===== TEXT TO READ =====

Re: dumb terminology question: candidate key

From: Jonathan Leffler <jleffler_at_earthlink.net>
Date: Fri, 15 Jul 2005 05:34:16 GMT
Message-ID: <sVHBe.5286$BK1.1730_at_newsread3.news.pas.earthlink.net>


Marshall Spight wrote:
> Does anyone have any insight or information on the origin
> of the term "candidate key"? It seems like a standout bad
> term in a field full of not-very-good terms.
>
> A "candidate" is something that aspires to a particular position,
> but hasn't attained it yet. So the term suggests that we're
> *considering* declaring this set of attributes to be unique,
> but we're not sure yet. We'll get back to you once we're sure.
>
> What advantage does this term have over the simpler term "key"?
> Any reason we just shouldn't all say key? We don't say "primary
> candidate key" or "foreign candidate key" do we?

===== RECORDS PROVIDED =====

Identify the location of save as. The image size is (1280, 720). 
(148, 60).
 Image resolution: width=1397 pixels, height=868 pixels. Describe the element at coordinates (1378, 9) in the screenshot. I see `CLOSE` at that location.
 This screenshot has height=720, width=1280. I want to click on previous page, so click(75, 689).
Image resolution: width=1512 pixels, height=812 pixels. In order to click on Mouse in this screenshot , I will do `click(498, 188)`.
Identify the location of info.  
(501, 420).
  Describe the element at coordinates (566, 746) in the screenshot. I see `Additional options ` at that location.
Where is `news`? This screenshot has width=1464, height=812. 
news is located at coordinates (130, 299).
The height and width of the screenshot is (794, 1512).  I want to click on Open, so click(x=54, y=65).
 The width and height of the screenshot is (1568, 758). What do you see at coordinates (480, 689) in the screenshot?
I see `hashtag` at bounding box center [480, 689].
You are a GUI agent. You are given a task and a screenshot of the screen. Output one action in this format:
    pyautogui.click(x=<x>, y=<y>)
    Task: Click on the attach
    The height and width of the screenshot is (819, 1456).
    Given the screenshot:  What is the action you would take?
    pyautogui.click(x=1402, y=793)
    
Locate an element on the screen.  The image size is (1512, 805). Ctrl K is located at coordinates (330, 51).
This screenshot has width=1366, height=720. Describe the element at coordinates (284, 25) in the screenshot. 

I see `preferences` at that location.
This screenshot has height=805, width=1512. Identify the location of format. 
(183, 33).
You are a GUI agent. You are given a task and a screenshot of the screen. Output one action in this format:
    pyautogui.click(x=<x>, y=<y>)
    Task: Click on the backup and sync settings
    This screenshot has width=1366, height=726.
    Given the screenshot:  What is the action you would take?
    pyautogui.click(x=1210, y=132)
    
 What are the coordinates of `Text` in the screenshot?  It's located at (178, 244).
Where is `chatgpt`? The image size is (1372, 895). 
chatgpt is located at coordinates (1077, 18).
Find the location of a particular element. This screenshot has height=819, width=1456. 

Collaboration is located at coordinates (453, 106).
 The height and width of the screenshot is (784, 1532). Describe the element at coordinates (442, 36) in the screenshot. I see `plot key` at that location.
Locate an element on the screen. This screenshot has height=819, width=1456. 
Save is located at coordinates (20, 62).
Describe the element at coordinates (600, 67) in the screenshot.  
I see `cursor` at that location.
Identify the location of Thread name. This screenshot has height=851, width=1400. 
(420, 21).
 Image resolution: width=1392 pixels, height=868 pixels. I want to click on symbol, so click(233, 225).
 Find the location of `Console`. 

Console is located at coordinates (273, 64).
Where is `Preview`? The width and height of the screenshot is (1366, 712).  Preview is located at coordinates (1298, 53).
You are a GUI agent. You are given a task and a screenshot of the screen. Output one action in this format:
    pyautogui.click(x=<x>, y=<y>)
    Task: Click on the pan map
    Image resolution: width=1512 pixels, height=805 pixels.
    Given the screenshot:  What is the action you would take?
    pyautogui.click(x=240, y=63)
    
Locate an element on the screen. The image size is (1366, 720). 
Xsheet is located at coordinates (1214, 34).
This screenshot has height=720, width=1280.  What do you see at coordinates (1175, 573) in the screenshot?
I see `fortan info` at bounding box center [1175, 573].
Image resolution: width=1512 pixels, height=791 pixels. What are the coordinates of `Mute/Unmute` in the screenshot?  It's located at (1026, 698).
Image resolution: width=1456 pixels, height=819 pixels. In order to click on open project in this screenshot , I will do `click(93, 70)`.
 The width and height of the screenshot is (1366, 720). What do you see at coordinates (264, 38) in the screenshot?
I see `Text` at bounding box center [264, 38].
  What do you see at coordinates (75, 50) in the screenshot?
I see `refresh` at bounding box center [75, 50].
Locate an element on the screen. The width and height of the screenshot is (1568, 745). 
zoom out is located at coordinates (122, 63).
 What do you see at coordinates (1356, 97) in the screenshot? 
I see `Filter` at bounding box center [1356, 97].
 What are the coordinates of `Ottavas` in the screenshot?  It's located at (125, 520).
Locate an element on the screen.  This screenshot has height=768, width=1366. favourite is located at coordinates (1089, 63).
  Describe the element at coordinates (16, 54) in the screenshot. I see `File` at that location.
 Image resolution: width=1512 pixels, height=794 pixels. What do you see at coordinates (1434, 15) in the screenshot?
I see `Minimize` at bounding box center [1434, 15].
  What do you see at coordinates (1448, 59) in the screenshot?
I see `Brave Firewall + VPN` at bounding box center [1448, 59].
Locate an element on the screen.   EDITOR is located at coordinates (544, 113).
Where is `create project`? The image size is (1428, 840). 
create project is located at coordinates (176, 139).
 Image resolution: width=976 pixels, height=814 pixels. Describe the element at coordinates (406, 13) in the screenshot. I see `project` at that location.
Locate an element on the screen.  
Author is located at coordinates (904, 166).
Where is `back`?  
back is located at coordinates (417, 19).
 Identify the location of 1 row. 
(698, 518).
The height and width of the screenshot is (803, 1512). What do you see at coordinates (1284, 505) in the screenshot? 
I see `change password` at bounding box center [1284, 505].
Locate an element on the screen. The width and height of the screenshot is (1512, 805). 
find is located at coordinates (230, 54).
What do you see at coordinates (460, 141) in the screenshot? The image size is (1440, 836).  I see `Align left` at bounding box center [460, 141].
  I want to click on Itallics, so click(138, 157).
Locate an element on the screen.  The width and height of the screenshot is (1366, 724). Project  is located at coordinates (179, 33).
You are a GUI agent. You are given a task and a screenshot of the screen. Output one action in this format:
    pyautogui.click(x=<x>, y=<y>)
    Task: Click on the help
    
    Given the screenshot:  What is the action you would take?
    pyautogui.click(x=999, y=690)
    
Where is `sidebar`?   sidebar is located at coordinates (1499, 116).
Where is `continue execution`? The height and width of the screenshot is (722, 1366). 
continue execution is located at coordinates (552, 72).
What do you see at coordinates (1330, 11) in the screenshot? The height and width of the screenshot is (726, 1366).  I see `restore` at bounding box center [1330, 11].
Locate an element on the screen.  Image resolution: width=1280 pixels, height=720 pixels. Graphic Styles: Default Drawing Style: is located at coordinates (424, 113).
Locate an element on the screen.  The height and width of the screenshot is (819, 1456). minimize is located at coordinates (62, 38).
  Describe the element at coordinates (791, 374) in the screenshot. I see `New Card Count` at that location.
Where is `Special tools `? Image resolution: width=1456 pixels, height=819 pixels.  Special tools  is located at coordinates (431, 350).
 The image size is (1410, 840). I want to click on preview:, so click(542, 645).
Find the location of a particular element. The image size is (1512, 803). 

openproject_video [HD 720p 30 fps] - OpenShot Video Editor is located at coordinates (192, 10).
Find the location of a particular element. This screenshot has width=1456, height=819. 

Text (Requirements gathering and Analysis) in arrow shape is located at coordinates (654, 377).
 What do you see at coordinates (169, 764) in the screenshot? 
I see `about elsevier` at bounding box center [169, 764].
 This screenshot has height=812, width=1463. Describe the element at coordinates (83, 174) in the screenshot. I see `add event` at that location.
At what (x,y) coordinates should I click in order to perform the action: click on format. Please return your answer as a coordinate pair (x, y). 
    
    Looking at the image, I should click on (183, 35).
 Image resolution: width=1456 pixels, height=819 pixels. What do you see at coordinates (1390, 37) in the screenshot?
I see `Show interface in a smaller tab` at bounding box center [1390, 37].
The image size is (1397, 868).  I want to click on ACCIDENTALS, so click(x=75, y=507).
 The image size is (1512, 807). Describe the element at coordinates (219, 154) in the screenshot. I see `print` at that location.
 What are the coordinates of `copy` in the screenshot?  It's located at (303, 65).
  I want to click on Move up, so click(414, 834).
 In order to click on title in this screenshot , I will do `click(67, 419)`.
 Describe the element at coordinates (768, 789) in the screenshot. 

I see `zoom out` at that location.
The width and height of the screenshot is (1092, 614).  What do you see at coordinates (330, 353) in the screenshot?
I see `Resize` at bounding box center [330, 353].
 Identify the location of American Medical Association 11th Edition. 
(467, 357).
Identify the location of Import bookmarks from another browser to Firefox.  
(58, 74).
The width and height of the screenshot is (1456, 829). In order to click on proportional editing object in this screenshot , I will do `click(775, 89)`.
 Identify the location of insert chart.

=====

Answer these questions about the candidate-key message:
1. On what date was the message sent?
2. How does the quoted writer define a "candidate"?
3. What simpler term does the quoted writer suggest using instead of "candidate key"?

1. Fri, 15 Jul 2005.
2. Something that aspires to a particular position but hasn't attained it yet.
3. "Key".